Четко до невозможности, будто собственным языком ощутил рельеф собачьего неба, что напоминает свод монастырской кельи или вокзальный неф, неф незнакомого вокзала, на котором оказываешься морозной ночью после изнурительных, но напрасных попыток добраться домой. Тебе некуда идти. Тебе придется провести здесь ночь, а, возможно, остаться навсегда. Ты проходишь между рядами кресел, на которых, свернувшись, спят среди поклажи такие же неудачники, как и ты сам. Ты идешь мимо обреченных стаек солдат в серых шинелях. Вяло отбиваешься от назойливых цыганят. Долго изучаешь расписание движения не нужных тебе поездов и разглядываешь витрины киосков, полных дешевого барахла. Впитываешь гам и обрывки чужих разговоров. Читаешь названия ярких журналов. Заглядываешь в переполненные буфеты и ночной кегельбан. А потом выходишь на перрон, закуриваешь и — ни на чем особенно не задерживая взгляд, ничего конкретно не имея в виду — понимаешь, что именно так и выглядит ад.
Глава третья. Онона
Ты никогда не задумывался над тем, что произошло?

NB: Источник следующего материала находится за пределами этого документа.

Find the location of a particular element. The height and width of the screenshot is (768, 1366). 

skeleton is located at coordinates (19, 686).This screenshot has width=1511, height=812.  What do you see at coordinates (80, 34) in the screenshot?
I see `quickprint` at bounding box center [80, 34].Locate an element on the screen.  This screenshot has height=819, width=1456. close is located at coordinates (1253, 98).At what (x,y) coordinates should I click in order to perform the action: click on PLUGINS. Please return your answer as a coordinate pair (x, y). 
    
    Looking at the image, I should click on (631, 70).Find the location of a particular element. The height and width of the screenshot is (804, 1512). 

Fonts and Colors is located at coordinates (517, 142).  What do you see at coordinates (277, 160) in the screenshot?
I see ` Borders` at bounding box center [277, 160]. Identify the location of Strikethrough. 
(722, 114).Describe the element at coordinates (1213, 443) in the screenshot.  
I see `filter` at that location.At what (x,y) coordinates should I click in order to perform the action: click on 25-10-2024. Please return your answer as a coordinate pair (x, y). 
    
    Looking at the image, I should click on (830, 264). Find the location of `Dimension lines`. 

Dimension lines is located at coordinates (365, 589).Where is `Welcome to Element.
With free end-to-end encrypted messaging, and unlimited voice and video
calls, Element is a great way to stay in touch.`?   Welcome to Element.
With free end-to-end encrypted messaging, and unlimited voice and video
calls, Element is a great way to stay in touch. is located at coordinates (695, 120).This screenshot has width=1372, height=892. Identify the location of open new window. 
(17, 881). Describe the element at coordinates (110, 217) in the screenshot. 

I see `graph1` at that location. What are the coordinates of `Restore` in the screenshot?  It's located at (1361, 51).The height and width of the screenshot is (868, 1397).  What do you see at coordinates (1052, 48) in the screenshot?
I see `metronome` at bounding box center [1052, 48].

Юстейн Гордер «Vita Brevis»Он
Вечером пил зубровку с пивом, которое нашел в маленьком холодильнике у чужой одинокой. Еще там лежали кусок заплесневелого сыра, несколько зубцов чеснока, какие-то консервы — что еще может быть в холодильнике у одинокой? Вот и я пил зубровку с чужим пивом, а ты удивленно спрашивала, что я делаю. Но я знал, что делаю. Ты тоже выпила немного зубровки. На этот вечер у нас был приют, а еще вдосталь минеральной воды. Ночь выдалась странная, но прекрасная. Несколько раз ты подходила к окну покурить, и уличный свет дрожал на кружевах твоей короткой ночной рубашки. Я, кажется, так до конца и не разделся. Потом мы, обнявшись, уснули.